Ultime et ironique retournement de situation qui doit faire se retourner dans sa tombe le professeur de Marbourg, l’oeuvre d’art comprise comme une représentation générée techniquement semble  appeler à un traitement avant tout phénoménologique, puisque lorsque toute possibilité de détermination objective de ce qu’est une œuvre semble –enfin !– rendue impossible, ne reste pour la pensée esthétique qu’à se focaliser sur l’approche du point de vue du corps et de la subjectivité(6) En faisant dévier la phénoménologie husserlienne vers une ontologie fondamentale, Heidegger semble s’être condamné lui-même à ne pouvoir formuler aucune théorie esthétique digne de ce nom …

NOTES

1. Projet /death/null

http://www.deathnull.org/?what=interface

2. Carnets

3. http://map.jodi.org/

4. En effet, le seul regard que semble pouvoir tenir sur elle-même, dans un contexte normal, la technique dans son expansion continue semble être la critique et la remise en question de ses points faibles dans le seul et unique but de produire une amélioration, un surmontement de son état actuel. L’auto-réflexion est donc dans le cadre de la raison technique réduite au niveau minimum, la technique n’y consent que dans la mesure où cette auto-réflexion constitue son seul espoir de maintient et d’expansion. Cette vision est une vision que l’art numérique pointe désormais comme réductrice, car ne comprenant que la dimension commerciale de la technique, qui est loin de résumer le champ de la technique dans son envergure la plus contemporaine.

5. Dans le sens classique d’œuvre (pour un tableau par exemple), la cause matérielle (canevas, peinture) est confondue avec la cause formelle (dessin effectué par le moyen de la peinture). Cause matérielle et cause formelle sont donc indissociable au sein d’une œuvre qui s’avère un artefact.

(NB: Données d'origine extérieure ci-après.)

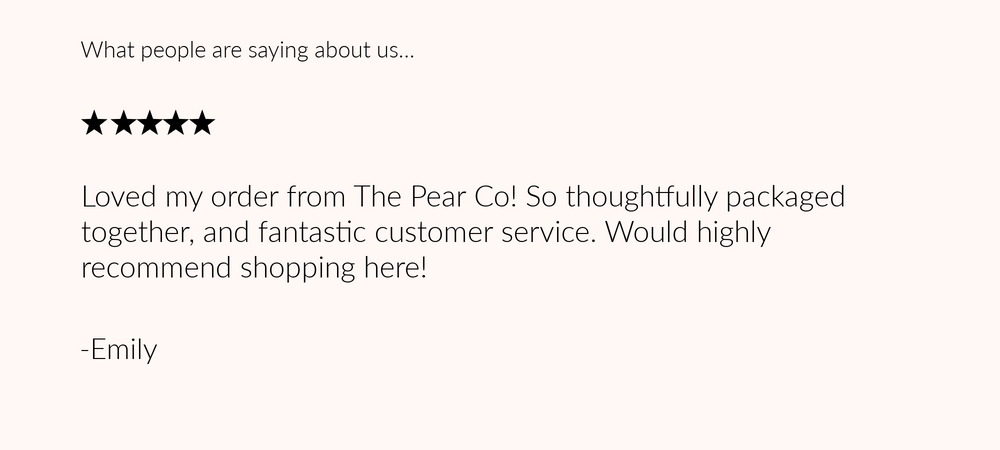Click the word 'from' in the review
Viewport: 1000px width, 450px height.
pyautogui.click(x=316, y=197)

6. Un regard sur les tendances contemporaines de l’esthétique atteste davantage que tout argument formulable de l’incapacité d’une majorité de penseurs à relever le défi de l’art à l’ère du numérique. L’esthétique analytique s’embourbe dans les questionnements linguistiques et les tentatives de définition périphérique (comme si contourner le problème de l’objectivité de l’art en le prenant à revers sur la question du langage empêchait celui-ci de mordre à pleine dent ! Goodman, Danto et autres en ont fait l’amère expérience, ce qui ne décourage en rien une jeune génération avide de se frotter au incisives de l’oeuvre …), les universitaires à tendance historique ratiocinent sans fin sur des questionnements sous-benjaminiens depuis longtemps périmés. Seules les approches phénoménologiques et psychanalytiques semblent promises à un bel avenir en ce qu’elles osent penser l’engagement de la subjectivité dans l’expérience de l’art, seul moyen selon nous d’appréhender un art qui n’est plus que représentation.